# Information provided
--------------------------------------------------

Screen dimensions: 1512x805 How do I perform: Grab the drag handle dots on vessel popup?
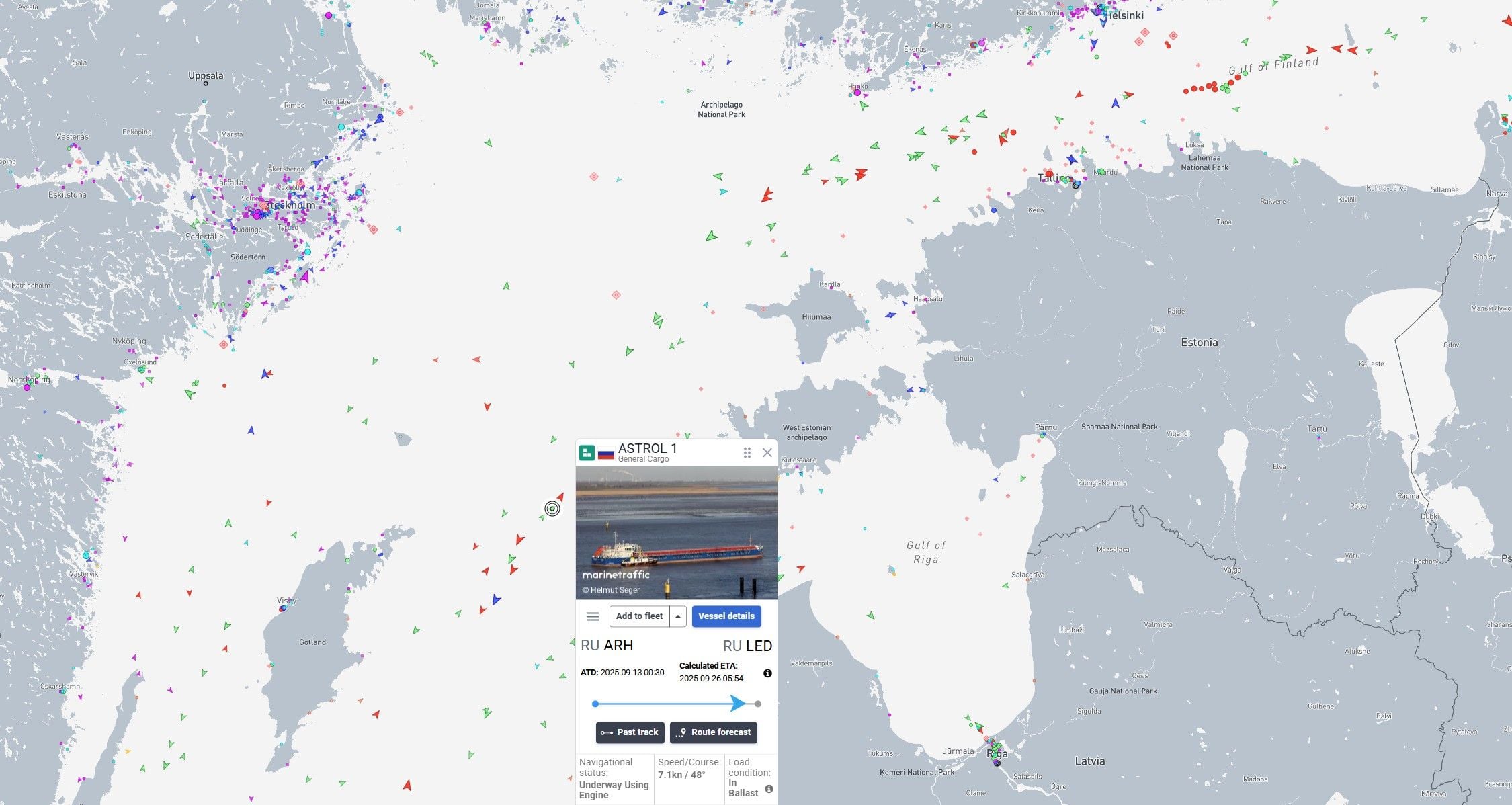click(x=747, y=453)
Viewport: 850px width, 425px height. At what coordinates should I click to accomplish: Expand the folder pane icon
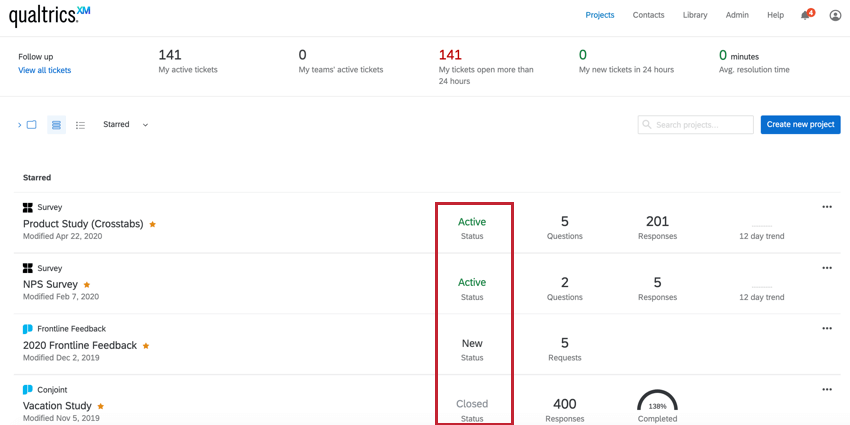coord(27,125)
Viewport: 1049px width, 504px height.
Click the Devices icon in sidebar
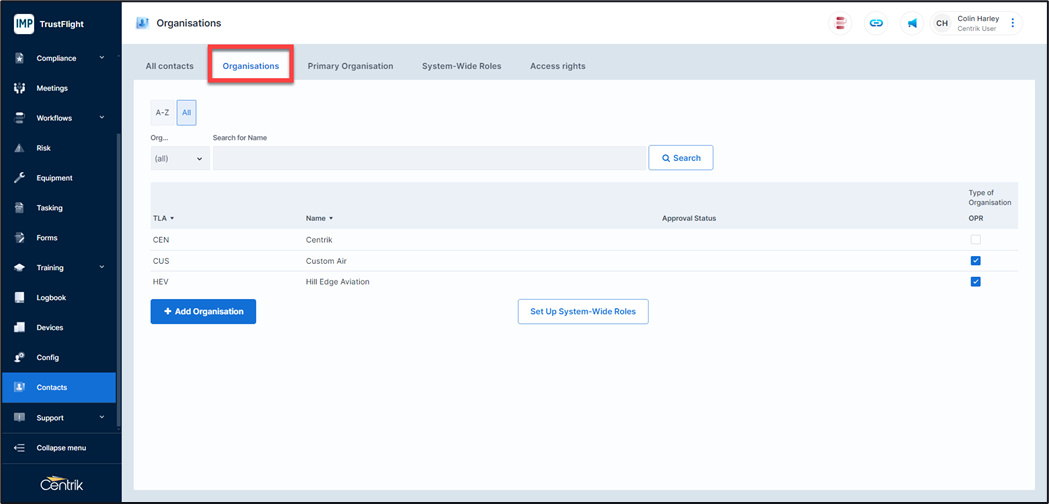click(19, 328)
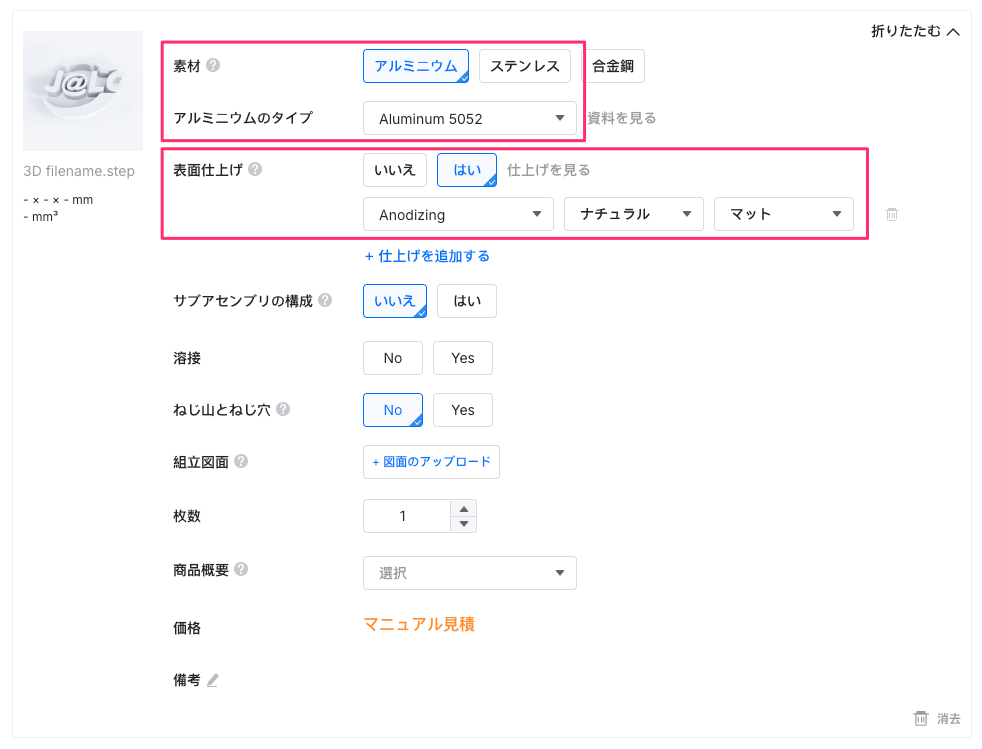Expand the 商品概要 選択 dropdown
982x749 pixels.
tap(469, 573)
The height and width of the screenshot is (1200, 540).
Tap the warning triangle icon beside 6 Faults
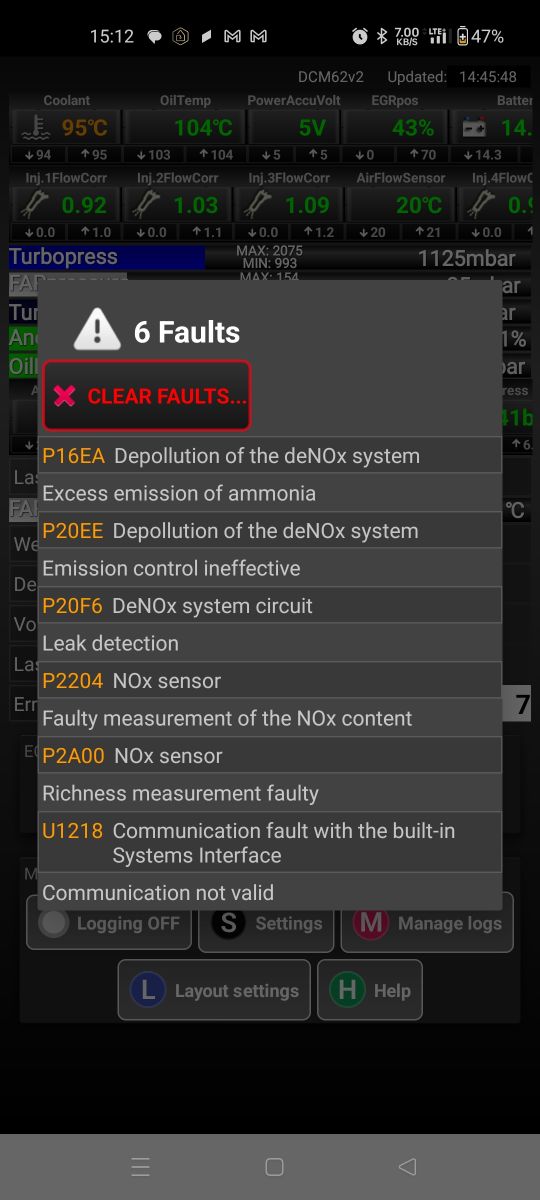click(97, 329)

--------------------------------------------------

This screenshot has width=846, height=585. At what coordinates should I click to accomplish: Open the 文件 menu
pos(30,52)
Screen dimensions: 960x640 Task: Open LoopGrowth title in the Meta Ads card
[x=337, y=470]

--------------------------------------------------

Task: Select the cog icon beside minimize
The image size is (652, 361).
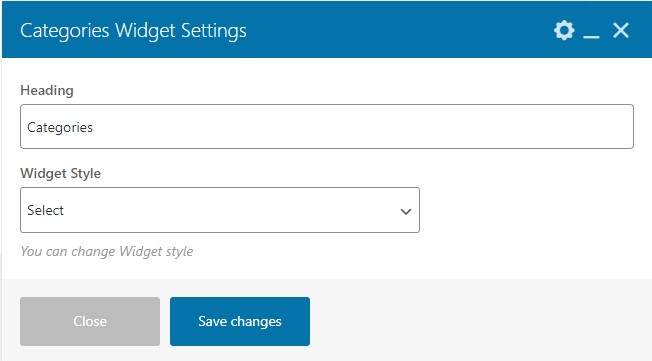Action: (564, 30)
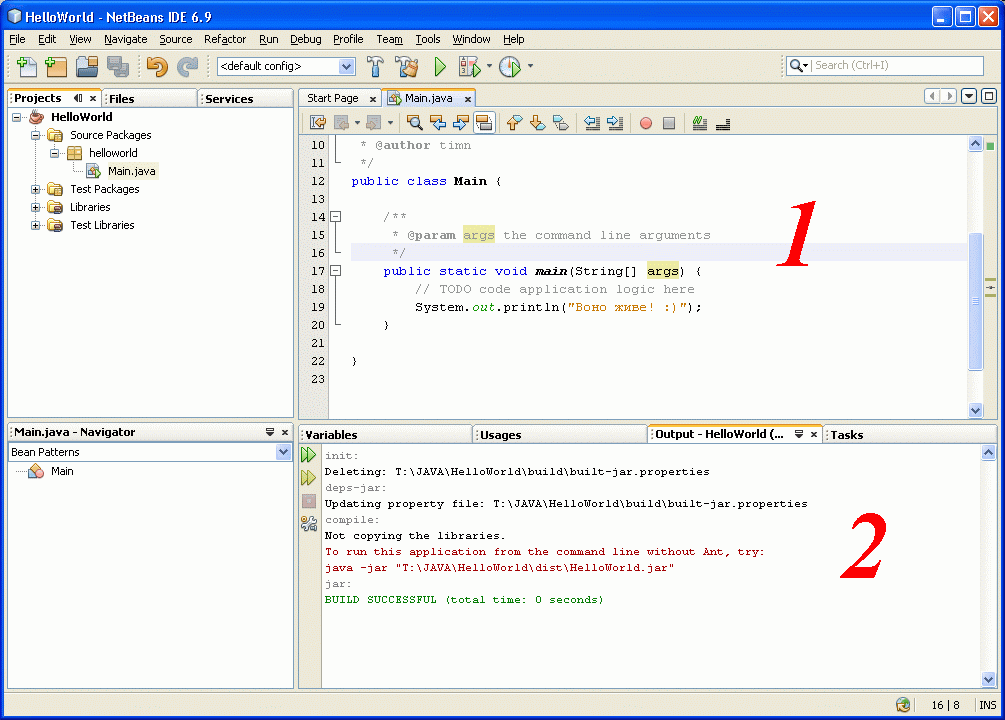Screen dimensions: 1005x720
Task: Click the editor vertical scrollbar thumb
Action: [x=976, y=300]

--------------------------------------------------

Starting at the row that has "This screenshot has" and stopping after the row that has "[x=337, y=470]", write out those rows again, requests included. Multiply every coordinate in the answers by 1.1 and round to whole numbers with halves going up, leaving the numbers in the requests unchanged.

# Full answer
This screenshot has width=846, height=585. At what coordinates should I click to accomplish: Open the 文件 menu
pos(33,57)
Screen dimensions: 960x640 Task: Open LoopGrowth title in the Meta Ads card
[x=371, y=517]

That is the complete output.